Guidare in Italia sta diventando sempre più stressante anche a causa del numero altissimo di autovelox e le ultime leggi rendono la macchina burocratica ancora più lenta. La lamentela di un automobilista romagnolo, multato a Ravenna, sta facendo discutere il web.

La legge impone la notifica di una multa entro 90 giorni. L’articolo 201 del Codice della Strada stabilisce la notifica entro 150 giorni solo per i veicoli immatricolati all’estero. Fa fede la data di spedizione postale del verbale, non quella di ricezione, e il conteggio esclude il giorno dell’infrazione. Un 45enne di Gambettola ha subito una multa per eccesso di velocità a Ravenna, in via Adolfo Bellucci, e si è visto recapitare il verbale ben otre i 3 mesi canonici, 104 giorni dopo per la precisione, con l’aggiunta di 28 euro per la notifica.

Scoppia il caso

L’automobilista romagnolo che ritiene “nullo" il verbale ha annunciato: “Il 14 luglio ho ricevuto a casa (notificato a mano da un messo del Comune di Gambettola) un verbale della Polizia Locale di Ravenna per un eccesso di velocità commesso il 7 febbraio scorso. Parliamo di uno ‘sgarro ridicolo’: appena 1,90 km/h oltre la tolleranza di legge (andavo a 51,90 km/h dove il limite è 50). L’automobilista sanzionato ritiene che “l’atto presenta irregolarità che lo renderebbero nullo in sede di ricorso".
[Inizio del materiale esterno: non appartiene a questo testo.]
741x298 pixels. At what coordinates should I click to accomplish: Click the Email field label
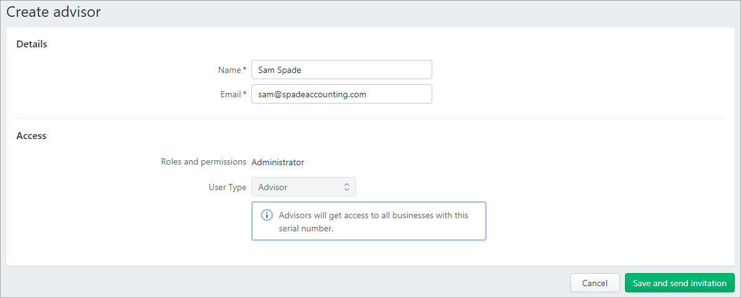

Prima di tutto lo strumento di accertamento della velocità non sarebbe omologato: “Il rilevamento è avvenuto con il sistema ‘Aguia Red & Speed’. Come stabilito dalla Corte di Cassazione e da recenti sentenze dei giudici di pace locali, questi dispositivi sono privi della necessaria omologazione tecnica (hanno solo una semplice approvazione ministeriale), rendendo le multe illegittime".

La protesta dell’automobilista

L’uomo ha dichiarato che anche considerando la riapertura dei termini al primo aprile dopo un primo mancato recapito, la consegna è avvenuta il 14 luglio, dopo ben 104 giorni. “I termini sono palesemente scaduti. Oltre alla sanzione minima di 29,40 euro, mi vengono addebitati ben 28 euro di ‘spese di notifica e procedimento’ per il disturbo del messo comunale che mi ha consegnato l’atto a domicilio. Una cifra spropositata, quasi pari alla multa stessa, per un servizio avvenuto fuori tempo massimo”, ha sentenziato come sancito sulle colonne di Ravennatoday.it.
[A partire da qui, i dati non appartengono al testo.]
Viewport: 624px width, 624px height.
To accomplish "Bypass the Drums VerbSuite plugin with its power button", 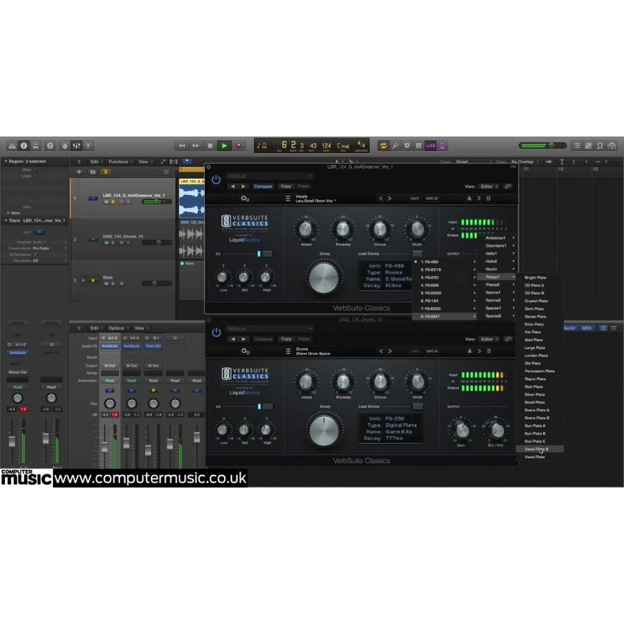I will 216,332.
“Davanti a un verbale nullo fare ricorso richiederebbe ore perse tra scartoffie, uffici o spese per contributi unificati. Chi lavora, ha un’impresa o impegni familiari non ha questo tempo. Così, per sfinimento e per tutelare il proprio tempo lavorativo, si preferisce pagare (nel mio caso 57,40 euro) pur di togliersi il pensiero. Ho deciso di pagare, ma non di tacere”, ha concluso l’automobilista.